UC Davis

Current therapeutic strategies for organophosphate (OP)-induced status epilepticus (SE) prevent mortality, but not chronic neurotoxic outcomes, which may be mediated in part by neuroinflammation. The plasminogen activation system (PAS) is implicated in diverse models of neuroinflammation but has yet to be evaluated after acute OP intoxication. Here, we characterized the PAS in a rat model of acute intoxication with diisopropylfluorophosphate (DFP). Adult male Sprague Dawley rats exposed to DFP (4 mg/kg, sc) followed 1 min later by atropine sulfate (2 mg/kg, im) and 2-pralidoxime (25 mg/kg, im) exhibited prolonged SE as determined using behavioral criteria. Electron microscopy of the hippocampus and piriform cortex at 1 day post-exposure (DPE) was consistent with metabolic stress and acute neurodegeneration.
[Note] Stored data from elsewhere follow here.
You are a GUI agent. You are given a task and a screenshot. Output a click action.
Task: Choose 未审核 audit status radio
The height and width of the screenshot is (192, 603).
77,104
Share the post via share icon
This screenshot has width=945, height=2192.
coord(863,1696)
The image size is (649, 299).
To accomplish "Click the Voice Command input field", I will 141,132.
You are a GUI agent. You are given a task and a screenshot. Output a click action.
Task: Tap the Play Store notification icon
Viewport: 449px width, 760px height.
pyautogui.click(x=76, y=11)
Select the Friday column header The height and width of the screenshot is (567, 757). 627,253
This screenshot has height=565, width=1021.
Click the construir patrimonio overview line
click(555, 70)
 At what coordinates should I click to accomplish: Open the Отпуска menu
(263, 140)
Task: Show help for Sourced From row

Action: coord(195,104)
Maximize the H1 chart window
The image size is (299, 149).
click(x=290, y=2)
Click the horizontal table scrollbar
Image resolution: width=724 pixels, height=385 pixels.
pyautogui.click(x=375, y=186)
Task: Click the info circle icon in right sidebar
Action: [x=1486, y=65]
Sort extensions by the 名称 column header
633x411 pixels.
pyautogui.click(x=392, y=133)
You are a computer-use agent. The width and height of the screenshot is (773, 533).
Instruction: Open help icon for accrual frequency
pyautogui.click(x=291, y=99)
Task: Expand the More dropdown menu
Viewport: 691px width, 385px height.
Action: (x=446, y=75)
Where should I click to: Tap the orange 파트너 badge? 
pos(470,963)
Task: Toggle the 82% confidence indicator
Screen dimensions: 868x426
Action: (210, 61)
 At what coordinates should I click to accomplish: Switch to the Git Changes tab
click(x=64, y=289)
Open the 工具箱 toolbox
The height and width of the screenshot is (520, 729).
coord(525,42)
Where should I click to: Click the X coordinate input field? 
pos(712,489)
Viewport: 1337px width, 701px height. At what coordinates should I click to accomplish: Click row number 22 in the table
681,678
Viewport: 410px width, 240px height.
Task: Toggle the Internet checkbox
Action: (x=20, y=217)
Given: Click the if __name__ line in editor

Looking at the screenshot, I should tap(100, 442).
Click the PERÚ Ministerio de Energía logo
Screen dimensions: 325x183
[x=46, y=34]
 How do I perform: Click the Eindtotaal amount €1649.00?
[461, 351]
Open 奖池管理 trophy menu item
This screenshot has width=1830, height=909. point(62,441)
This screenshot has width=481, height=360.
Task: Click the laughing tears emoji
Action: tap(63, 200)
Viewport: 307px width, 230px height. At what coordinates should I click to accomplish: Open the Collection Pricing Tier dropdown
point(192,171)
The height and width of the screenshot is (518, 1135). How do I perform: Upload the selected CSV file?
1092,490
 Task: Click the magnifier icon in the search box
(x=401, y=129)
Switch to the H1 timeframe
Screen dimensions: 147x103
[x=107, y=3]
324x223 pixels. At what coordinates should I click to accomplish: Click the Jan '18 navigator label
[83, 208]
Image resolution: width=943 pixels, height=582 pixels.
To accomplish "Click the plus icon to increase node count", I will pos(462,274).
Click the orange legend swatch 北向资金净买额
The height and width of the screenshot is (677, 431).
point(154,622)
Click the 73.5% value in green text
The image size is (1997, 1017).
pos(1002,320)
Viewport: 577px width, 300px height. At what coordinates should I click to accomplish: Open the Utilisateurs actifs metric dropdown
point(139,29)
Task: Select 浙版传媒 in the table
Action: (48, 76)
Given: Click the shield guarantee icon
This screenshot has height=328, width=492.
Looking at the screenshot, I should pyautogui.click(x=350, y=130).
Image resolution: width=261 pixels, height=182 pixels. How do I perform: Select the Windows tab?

At 1 DPE, concentrations of plasminogen activator inhibitor-1 (PAI-1) were significantly increased in serum from DFP rats. Protein levels of the plasminogen activators (PA), tissue plasminogen activator (tPA) and urokinase plasminogen activator (uPA), as determined by ELISA, were elevated in the cerebellum, cortex and hippocampus in a time- and region-dependent manner after DFP exposure. Similarly, normalized protein levels of the primary PA inhibitor, PAI-1, was also elevated in the same brain regions. At 1 DPE, tPA, uPA and PAI-1 were significantly increased in the cortex and hippocampus. Normalized concentrations of uPA and PAI-1 returned to control values by 3-7 DPE, whereas tPA concentrations remained persistently elevated in the cortex and hippocampus up to 28 DPE. Immunohistochemistry confirmed increased PAI-1 immunoreactivity in multiple regions of the DFP brain up to 28 DPE. Co-localization of PAI-1 with neuronal, microglial and astrocytic biomarkers indicated that PAI-1 predominantly localized to astrocytic subsets, with intense immunofluorescence in astrocytic endfeet associated with endothelial cells. Collectively, these data indicate that acute DFP intoxication activates the PAS, identifying this enzymatic cascade as a potential therapeutic target for mitigating the long-term neurologic consequences of acute OP intoxication.